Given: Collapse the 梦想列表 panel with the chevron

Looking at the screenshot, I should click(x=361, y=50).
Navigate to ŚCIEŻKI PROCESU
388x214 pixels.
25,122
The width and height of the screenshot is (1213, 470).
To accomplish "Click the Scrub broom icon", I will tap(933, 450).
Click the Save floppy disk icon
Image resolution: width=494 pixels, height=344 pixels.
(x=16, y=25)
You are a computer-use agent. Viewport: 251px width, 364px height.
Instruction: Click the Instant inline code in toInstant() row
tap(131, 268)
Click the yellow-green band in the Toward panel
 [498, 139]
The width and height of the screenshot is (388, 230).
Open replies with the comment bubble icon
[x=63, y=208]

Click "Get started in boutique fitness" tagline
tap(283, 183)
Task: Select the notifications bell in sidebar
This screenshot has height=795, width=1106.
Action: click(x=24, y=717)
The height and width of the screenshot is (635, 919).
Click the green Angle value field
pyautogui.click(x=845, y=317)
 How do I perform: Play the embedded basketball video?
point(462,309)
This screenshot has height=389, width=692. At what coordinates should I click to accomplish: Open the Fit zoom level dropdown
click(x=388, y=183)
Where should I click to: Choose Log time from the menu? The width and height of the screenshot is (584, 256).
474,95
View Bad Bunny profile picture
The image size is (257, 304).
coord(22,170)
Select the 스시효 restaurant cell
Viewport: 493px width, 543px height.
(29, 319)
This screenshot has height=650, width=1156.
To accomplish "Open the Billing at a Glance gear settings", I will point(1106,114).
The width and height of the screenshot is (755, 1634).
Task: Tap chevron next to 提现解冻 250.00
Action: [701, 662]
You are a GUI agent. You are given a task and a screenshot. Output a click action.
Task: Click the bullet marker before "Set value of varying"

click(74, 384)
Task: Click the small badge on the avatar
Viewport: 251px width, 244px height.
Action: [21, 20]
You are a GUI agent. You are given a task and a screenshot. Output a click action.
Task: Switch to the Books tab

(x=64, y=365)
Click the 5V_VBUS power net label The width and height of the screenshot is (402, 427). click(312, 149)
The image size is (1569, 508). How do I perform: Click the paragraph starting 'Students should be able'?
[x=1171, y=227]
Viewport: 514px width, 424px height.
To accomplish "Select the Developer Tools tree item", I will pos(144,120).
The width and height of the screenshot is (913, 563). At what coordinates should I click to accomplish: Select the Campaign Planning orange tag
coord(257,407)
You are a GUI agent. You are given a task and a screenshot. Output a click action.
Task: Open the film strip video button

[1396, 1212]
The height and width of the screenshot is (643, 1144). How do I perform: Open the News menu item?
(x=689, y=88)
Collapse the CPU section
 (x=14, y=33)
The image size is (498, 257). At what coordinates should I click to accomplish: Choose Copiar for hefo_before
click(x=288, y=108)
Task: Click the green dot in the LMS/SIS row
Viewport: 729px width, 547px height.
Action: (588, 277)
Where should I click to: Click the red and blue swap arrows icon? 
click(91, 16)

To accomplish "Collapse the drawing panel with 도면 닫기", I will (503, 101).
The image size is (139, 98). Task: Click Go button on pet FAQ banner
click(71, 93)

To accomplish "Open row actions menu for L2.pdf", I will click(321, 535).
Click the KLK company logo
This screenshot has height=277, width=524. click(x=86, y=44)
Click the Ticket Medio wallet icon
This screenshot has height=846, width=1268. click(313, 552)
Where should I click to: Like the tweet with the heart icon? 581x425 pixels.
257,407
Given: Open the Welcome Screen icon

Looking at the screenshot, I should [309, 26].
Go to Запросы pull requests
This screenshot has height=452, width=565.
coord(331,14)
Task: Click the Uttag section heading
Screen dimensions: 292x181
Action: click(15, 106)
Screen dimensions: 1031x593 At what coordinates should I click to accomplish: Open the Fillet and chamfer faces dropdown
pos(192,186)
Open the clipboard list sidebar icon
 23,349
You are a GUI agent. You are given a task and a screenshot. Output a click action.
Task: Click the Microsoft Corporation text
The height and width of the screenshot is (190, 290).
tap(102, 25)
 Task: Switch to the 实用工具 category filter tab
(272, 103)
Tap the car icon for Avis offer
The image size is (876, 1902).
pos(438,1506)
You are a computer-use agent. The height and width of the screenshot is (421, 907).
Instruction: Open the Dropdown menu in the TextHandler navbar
══════════
- WORK TO COMPLETE -
Output all of the material exactly.

- RESPONSE TO THIS TASK -
Given: Collapse the 梦想列表 panel with the chevron

Looking at the screenshot, I should click(x=361, y=50).
Navigate to ŚCIEŻKI PROCESU
388x214 pixels.
25,122
The width and height of the screenshot is (1213, 470).
To accomplish "Click the Scrub broom icon", I will tap(933, 450).
Click the Save floppy disk icon
Image resolution: width=494 pixels, height=344 pixels.
(x=16, y=25)
You are a computer-use agent. Viewport: 251px width, 364px height.
Instruction: Click the Instant inline code in toInstant() row
tap(131, 268)
Click the yellow-green band in the Toward panel
 [498, 139]
The width and height of the screenshot is (388, 230).
Open replies with the comment bubble icon
[x=63, y=208]

Click "Get started in boutique fitness" tagline
tap(283, 183)
Task: Select the notifications bell in sidebar
This screenshot has height=795, width=1106.
Action: click(x=24, y=717)
The height and width of the screenshot is (635, 919).
Click the green Angle value field
pyautogui.click(x=845, y=317)
 How do I perform: Play the embedded basketball video?
point(462,309)
This screenshot has height=389, width=692. At what coordinates should I click to accomplish: Open the Fit zoom level dropdown
click(x=388, y=183)
Where should I click to: Choose Log time from the menu? The width and height of the screenshot is (584, 256).
474,95
View Bad Bunny profile picture
The image size is (257, 304).
coord(22,170)
Select the 스시효 restaurant cell
Viewport: 493px width, 543px height.
(29, 319)
This screenshot has height=650, width=1156.
To accomplish "Open the Billing at a Glance gear settings", I will point(1106,114).
The width and height of the screenshot is (755, 1634).
Task: Tap chevron next to 提现解冻 250.00
Action: [701, 662]
You are a GUI agent. You are given a task and a screenshot. Output a click action.
Task: Click the bullet marker before "Set value of varying"

click(74, 384)
Task: Click the small badge on the avatar
Viewport: 251px width, 244px height.
Action: [21, 20]
You are a GUI agent. You are given a task and a screenshot. Output a click action.
Task: Switch to the Books tab

(x=64, y=365)
Click the 5V_VBUS power net label The width and height of the screenshot is (402, 427). click(312, 149)
The image size is (1569, 508). How do I perform: Click the paragraph starting 'Students should be able'?
[x=1171, y=227]
Viewport: 514px width, 424px height.
To accomplish "Select the Developer Tools tree item", I will pos(144,120).
The width and height of the screenshot is (913, 563). At what coordinates should I click to accomplish: Select the Campaign Planning orange tag
coord(257,407)
You are a GUI agent. You are given a task and a screenshot. Output a click action.
Task: Open the film strip video button

[1396, 1212]
The height and width of the screenshot is (643, 1144). How do I perform: Open the News menu item?
(x=689, y=88)
Collapse the CPU section
 (x=14, y=33)
The image size is (498, 257). At what coordinates should I click to accomplish: Choose Copiar for hefo_before
click(x=288, y=108)
Task: Click the green dot in the LMS/SIS row
Viewport: 729px width, 547px height.
Action: (588, 277)
Where should I click to: Click the red and blue swap arrows icon? 
click(91, 16)

To accomplish "Collapse the drawing panel with 도면 닫기", I will (503, 101).
The image size is (139, 98). Task: Click Go button on pet FAQ banner
click(71, 93)

To accomplish "Open row actions menu for L2.pdf", I will click(321, 535).
Click the KLK company logo
This screenshot has height=277, width=524. click(x=86, y=44)
Click the Ticket Medio wallet icon
This screenshot has height=846, width=1268. click(313, 552)
Where should I click to: Like the tweet with the heart icon? 581x425 pixels.
257,407
Given: Open the Welcome Screen icon

Looking at the screenshot, I should [309, 26].
Go to Запросы pull requests
This screenshot has height=452, width=565.
coord(331,14)
Task: Click the Uttag section heading
Screen dimensions: 292x181
Action: click(15, 106)
Screen dimensions: 1031x593 At what coordinates should I click to accomplish: Open the Fillet and chamfer faces dropdown
pos(192,186)
Open the clipboard list sidebar icon
 23,349
You are a GUI agent. You are given a task and a screenshot. Output a click action.
Task: Click the Microsoft Corporation text
The height and width of the screenshot is (190, 290).
tap(102, 25)
 Task: Switch to the 实用工具 category filter tab
(272, 103)
Tap the car icon for Avis offer
The image size is (876, 1902).
pos(438,1506)
You are a computer-use agent. The height and width of the screenshot is (421, 907).
Instruction: Open the Dropdown menu in the TextHandler navbar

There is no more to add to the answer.